The goal also was a key part of Gov. Jerry Brown’s Inaugural Address last month.

“We want the same goal,” Senate President Pro Tem Kevin de Leon said of the new bills and Brown’s agenda. “We’re on the same page.”

renewable goal 2050

So, what’s the cost?

In Oct. 2014, the Little Hoover Commission asked Brown to account to Californians how much would be the cost of implementing the 33 percent standard by 2020, as mandated by AB32, the Global Warming Solutions Act of 2006.  Thus far, Brown has not answered the question, let alone the cost of the higher 50 percent goal.

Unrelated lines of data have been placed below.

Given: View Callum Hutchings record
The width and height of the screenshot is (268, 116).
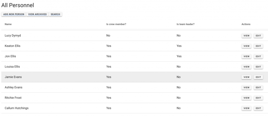Looking at the screenshot, I should click(x=246, y=108).
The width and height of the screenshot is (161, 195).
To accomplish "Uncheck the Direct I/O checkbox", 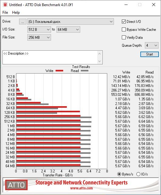I will [x=124, y=22].
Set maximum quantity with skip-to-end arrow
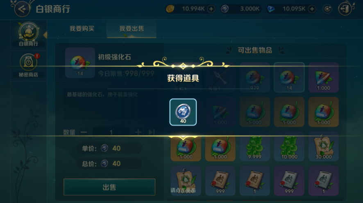This screenshot has width=363, height=203. (x=152, y=132)
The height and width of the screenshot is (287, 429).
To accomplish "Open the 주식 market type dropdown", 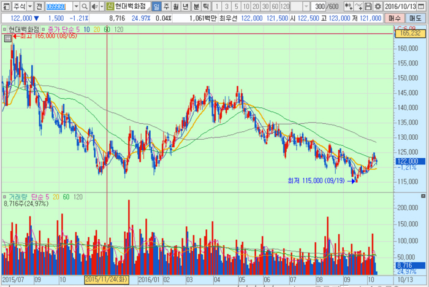I will click(x=28, y=6).
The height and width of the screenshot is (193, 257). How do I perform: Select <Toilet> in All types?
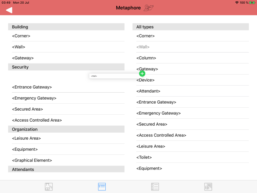point(192,157)
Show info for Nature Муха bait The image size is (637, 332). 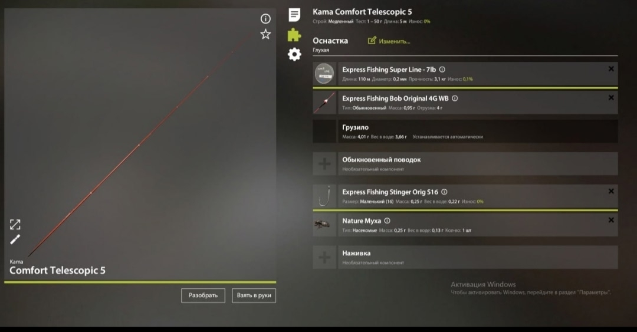tap(387, 221)
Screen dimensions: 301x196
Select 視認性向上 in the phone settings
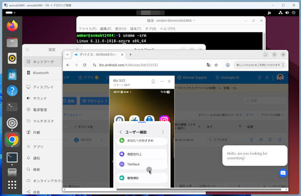135,154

But the 50 percent target was looked at in a 2014 study, “Investigating a Higher Renewable Energy Portfolio Standard in California.” The study was conducted by Energy-Environmental Economics Inc. for the five largest California electric utilities: Southern California Edison, Pacific Gas & Electric, San Diego Gas & Electric, the Sacramento Municipal Utility District and the Los Angeles Department of Water and Power.

47 percent rate increase

The study has received little attention due to its highly technical content. Southern California Edison failed to respond to a request for information.

But to clarify the study, contacted Arne Olson, E3’s lead investigator in the areas of energy policy and planning. He also prepared a slide presentation of the E3 study.

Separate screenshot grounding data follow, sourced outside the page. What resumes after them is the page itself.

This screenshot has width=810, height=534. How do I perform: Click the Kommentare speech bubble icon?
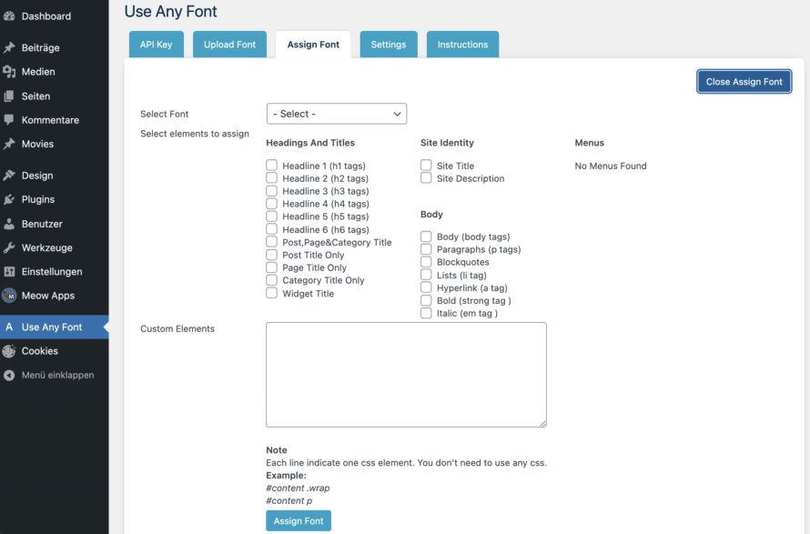pyautogui.click(x=9, y=120)
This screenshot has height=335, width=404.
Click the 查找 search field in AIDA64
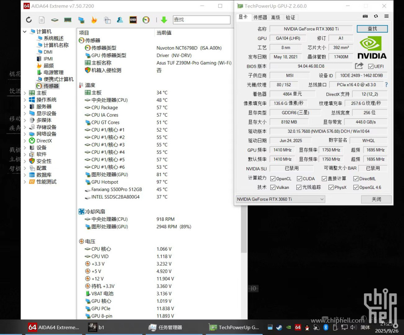tap(201, 20)
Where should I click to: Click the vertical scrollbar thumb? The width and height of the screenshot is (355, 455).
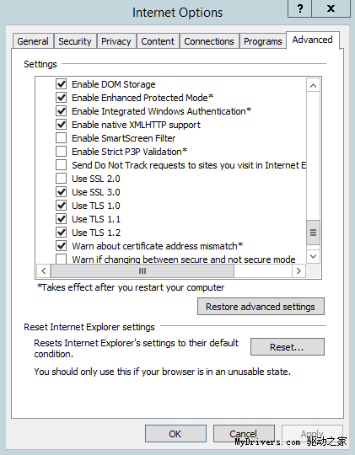313,233
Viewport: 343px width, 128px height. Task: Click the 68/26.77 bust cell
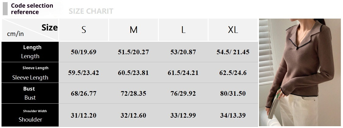83,94
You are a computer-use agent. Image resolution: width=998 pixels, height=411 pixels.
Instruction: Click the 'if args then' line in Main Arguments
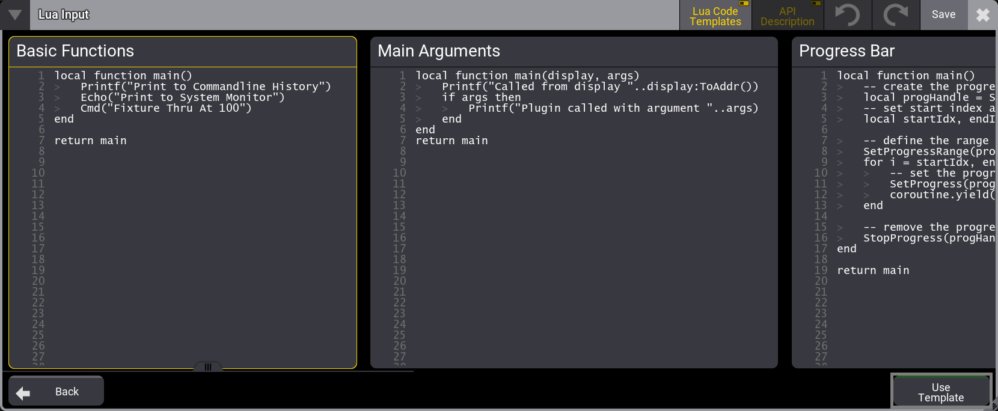pyautogui.click(x=481, y=97)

The question: How much will power rates rise by 2030?

Olson replied in an email:

“Our study projected a 47 percent increase in electric rates between 2012 and 2030 under current policy.  That includes an increase of about 7 percent that can be attributed to the 33 percent RPS (Renewable Portfolio Standard) policy, and 40 percent due to other factors such as replacement of obsolescent natural gas power plants, San Onofre nuclear power plant replacement, load growth, etc. 

“The study found that a 50 percent RPS policy would result in an additional increase of 9-23 percent, or 2-5 cents/kWh (kilowatt hour), depending on the renewable portfolio, in 2030 relative to the current policy baseline.  This increase could be mitigated to 4-8 percent, or 1-2 cents/kWh, if the state also pursued renewable integration solutions such as increased regional coordination or flexible loads. 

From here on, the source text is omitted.